■ Data for this task
● ● ● ● ● ● ●

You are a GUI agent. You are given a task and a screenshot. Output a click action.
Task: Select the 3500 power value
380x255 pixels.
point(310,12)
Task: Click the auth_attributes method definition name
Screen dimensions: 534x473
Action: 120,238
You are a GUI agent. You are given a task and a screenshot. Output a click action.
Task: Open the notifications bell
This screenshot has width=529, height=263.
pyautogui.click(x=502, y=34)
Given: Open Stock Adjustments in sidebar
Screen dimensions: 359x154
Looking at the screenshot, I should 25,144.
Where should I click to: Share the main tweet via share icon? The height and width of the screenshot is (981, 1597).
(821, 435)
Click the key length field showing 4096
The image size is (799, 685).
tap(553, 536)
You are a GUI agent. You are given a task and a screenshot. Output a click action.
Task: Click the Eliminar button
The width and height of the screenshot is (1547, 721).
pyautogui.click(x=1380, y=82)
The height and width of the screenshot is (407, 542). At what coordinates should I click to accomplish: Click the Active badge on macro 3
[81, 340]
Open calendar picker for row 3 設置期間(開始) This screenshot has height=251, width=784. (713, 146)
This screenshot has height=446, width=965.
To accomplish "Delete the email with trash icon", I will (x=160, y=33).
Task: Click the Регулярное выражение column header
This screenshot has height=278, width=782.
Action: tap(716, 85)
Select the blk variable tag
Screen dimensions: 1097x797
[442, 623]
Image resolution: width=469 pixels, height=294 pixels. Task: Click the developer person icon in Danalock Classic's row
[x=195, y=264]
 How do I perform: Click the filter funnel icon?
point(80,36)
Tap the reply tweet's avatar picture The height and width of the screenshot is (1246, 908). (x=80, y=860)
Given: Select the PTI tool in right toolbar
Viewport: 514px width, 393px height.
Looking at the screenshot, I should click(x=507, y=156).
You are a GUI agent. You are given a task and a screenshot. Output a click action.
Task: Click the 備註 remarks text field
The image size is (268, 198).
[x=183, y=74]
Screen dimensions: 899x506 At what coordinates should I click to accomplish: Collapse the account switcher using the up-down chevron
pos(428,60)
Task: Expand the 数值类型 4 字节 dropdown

● ● ● ● ● ● ●

■ What you have to do
Repeat, character for character, the lines of the material above from the line with "This screenshot has height=446, width=965." through the line with "Task: Click the 備註 remarks text field".

■ Task output
This screenshot has height=446, width=965.
To accomplish "Delete the email with trash icon", I will (x=160, y=33).
Task: Click the Регулярное выражение column header
This screenshot has height=278, width=782.
Action: tap(716, 85)
Select the blk variable tag
Screen dimensions: 1097x797
[442, 623]
Image resolution: width=469 pixels, height=294 pixels. Task: Click the developer person icon in Danalock Classic's row
[x=195, y=264]
 How do I perform: Click the filter funnel icon?
point(80,36)
Tap the reply tweet's avatar picture The height and width of the screenshot is (1246, 908). (x=80, y=860)
Given: Select the PTI tool in right toolbar
Viewport: 514px width, 393px height.
Looking at the screenshot, I should click(x=507, y=156).
You are a GUI agent. You are given a task and a screenshot. Output a click action.
Task: Click the 備註 remarks text field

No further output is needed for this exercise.